* ASSIGNMENT *
What lines in the following entries hold the word "navigation"? Copy each one.
GIVEN INFORMATION START
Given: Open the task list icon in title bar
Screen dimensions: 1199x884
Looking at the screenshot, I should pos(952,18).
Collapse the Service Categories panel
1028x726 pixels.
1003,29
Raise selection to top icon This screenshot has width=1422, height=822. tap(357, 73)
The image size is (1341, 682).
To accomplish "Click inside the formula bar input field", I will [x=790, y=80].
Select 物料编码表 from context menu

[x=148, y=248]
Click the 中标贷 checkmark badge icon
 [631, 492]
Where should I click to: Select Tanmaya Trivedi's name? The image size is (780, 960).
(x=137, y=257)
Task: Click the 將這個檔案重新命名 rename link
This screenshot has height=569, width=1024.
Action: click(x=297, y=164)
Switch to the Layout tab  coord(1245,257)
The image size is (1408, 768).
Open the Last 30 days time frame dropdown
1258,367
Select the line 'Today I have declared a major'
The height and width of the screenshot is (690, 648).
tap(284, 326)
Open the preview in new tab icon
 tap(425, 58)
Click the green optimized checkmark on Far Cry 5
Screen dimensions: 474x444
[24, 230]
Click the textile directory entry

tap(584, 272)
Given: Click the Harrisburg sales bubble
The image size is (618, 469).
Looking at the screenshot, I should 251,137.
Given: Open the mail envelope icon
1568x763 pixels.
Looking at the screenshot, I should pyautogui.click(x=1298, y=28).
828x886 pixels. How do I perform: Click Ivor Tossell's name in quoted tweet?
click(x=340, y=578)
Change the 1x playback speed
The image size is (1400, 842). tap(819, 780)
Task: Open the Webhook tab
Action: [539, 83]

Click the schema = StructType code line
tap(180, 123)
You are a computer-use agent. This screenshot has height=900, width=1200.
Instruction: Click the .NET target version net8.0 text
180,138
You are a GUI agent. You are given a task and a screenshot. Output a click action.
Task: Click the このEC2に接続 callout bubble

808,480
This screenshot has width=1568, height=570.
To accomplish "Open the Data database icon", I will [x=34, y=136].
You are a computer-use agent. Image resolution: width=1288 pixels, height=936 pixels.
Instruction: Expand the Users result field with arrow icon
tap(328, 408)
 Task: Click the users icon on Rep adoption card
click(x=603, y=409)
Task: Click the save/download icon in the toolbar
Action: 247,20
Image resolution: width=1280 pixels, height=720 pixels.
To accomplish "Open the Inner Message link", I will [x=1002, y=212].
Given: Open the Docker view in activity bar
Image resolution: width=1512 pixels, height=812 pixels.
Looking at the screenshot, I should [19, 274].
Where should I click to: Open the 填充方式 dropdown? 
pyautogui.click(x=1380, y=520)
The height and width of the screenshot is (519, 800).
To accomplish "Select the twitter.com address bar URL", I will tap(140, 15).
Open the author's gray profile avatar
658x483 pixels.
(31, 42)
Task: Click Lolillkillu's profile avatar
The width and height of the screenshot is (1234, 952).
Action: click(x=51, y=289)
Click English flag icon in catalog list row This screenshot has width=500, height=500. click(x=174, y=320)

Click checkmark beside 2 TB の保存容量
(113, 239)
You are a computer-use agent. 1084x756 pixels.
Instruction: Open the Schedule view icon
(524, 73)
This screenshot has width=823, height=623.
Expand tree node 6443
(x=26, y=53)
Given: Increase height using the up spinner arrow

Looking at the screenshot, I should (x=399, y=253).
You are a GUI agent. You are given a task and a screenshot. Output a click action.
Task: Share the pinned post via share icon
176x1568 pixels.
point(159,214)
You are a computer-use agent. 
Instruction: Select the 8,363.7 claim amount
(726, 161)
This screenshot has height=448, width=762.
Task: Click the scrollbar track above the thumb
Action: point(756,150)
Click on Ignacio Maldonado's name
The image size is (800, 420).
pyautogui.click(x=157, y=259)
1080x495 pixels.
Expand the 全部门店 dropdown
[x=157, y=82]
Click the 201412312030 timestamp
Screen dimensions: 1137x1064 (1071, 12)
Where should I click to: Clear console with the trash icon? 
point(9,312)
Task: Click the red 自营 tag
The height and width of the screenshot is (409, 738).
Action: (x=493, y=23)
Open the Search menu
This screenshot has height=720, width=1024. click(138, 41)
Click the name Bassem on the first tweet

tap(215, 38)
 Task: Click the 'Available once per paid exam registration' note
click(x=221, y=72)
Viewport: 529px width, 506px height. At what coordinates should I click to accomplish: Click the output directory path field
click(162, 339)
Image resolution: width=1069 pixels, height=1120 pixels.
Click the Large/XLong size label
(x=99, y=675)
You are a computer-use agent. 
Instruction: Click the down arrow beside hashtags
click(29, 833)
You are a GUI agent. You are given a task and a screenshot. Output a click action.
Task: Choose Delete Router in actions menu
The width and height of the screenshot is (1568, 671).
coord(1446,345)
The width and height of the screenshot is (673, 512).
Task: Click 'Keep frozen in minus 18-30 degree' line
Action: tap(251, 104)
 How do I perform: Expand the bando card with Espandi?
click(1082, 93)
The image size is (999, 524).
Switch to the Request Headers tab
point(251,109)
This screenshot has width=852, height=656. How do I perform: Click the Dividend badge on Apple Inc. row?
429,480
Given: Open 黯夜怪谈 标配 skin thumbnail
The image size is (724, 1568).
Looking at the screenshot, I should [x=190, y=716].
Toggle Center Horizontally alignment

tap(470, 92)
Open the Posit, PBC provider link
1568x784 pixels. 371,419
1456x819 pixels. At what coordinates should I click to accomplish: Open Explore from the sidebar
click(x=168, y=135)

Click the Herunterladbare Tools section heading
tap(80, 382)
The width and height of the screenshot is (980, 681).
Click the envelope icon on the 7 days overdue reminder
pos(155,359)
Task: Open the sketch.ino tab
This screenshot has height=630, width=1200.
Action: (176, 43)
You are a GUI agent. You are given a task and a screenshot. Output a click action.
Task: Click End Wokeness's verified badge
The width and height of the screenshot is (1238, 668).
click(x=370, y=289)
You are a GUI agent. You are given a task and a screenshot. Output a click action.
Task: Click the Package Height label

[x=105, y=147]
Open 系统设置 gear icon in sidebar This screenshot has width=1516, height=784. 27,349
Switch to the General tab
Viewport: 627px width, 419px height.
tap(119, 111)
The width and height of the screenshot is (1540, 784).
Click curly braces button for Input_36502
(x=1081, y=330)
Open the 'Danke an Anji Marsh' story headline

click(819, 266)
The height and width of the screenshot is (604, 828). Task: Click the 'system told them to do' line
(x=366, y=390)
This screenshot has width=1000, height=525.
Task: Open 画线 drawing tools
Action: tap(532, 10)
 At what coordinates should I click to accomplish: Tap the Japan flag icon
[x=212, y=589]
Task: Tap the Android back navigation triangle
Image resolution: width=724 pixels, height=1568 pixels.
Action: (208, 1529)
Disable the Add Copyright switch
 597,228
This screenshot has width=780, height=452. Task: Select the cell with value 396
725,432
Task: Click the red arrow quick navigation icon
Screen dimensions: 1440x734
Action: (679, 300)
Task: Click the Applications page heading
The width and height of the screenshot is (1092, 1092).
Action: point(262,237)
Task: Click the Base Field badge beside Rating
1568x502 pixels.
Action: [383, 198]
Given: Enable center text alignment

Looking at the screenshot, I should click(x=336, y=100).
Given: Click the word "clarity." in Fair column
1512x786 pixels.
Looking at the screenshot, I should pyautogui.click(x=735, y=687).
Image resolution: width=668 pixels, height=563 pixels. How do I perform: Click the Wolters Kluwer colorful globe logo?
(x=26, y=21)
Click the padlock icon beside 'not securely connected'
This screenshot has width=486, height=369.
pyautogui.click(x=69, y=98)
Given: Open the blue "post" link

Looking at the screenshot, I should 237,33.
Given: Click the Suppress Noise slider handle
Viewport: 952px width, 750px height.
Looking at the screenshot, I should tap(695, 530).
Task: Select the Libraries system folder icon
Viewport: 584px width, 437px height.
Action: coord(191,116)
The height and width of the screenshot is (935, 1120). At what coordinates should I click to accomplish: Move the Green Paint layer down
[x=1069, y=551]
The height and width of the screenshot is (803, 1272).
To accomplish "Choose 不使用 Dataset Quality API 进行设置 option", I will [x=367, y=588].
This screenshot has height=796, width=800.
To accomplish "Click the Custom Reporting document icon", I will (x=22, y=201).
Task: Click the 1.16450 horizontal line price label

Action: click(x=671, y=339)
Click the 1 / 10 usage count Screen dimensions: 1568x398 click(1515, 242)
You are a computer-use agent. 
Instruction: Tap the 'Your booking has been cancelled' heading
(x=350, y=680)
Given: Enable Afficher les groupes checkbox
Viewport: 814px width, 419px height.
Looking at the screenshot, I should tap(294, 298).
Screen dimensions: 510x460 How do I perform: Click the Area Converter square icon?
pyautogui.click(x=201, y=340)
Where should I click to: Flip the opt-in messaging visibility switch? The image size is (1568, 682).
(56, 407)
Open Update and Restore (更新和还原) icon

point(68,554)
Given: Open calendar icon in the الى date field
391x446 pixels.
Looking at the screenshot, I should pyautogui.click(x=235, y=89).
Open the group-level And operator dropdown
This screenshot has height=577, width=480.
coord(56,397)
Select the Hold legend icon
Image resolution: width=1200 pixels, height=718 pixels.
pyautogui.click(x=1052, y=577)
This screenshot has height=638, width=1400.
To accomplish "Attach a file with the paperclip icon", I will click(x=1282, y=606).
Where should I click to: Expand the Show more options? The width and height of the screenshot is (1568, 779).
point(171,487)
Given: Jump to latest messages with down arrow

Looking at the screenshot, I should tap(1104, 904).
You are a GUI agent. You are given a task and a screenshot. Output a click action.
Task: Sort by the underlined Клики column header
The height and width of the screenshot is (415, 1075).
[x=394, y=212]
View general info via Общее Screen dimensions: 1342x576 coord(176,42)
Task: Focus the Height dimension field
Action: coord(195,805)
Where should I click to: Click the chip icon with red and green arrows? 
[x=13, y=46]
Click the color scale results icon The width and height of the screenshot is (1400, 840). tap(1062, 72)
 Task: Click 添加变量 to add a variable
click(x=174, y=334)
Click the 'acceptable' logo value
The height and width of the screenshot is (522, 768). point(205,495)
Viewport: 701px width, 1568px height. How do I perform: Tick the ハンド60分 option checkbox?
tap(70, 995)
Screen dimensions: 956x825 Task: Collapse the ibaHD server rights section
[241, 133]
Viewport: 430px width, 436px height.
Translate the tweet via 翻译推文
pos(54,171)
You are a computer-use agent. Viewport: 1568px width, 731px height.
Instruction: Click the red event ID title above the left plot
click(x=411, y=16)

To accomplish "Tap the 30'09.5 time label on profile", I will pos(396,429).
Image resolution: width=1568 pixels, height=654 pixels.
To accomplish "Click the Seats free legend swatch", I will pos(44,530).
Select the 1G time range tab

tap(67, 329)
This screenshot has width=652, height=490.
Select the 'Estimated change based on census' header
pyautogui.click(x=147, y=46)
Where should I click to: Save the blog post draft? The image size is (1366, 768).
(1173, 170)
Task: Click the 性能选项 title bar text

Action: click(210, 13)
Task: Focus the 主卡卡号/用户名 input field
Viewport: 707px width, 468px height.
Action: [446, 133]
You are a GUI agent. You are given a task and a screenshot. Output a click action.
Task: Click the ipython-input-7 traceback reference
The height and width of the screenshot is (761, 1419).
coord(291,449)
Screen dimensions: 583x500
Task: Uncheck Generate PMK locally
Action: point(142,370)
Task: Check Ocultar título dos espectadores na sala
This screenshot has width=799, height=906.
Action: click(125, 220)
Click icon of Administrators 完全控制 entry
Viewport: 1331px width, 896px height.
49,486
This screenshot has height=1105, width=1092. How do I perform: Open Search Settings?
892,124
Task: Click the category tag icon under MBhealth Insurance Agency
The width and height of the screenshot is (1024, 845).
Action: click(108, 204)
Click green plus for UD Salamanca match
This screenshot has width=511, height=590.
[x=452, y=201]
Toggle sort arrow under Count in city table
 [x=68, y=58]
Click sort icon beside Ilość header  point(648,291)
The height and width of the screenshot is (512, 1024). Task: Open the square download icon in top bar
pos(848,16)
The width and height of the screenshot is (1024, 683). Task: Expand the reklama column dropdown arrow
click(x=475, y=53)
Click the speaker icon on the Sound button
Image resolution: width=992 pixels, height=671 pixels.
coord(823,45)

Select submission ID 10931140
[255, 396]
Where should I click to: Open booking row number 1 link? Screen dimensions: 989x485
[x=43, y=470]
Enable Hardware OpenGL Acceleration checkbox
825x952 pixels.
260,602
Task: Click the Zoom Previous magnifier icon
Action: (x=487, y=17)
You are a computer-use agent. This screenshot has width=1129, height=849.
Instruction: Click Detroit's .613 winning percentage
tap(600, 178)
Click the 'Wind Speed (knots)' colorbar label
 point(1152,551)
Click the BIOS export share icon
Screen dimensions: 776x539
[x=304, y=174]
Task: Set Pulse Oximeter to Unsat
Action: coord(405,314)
GIVEN INFORMATION END
* SOLUTION *
Task: Tap the Android back navigation triangle
Task: Click the red arrow quick navigation icon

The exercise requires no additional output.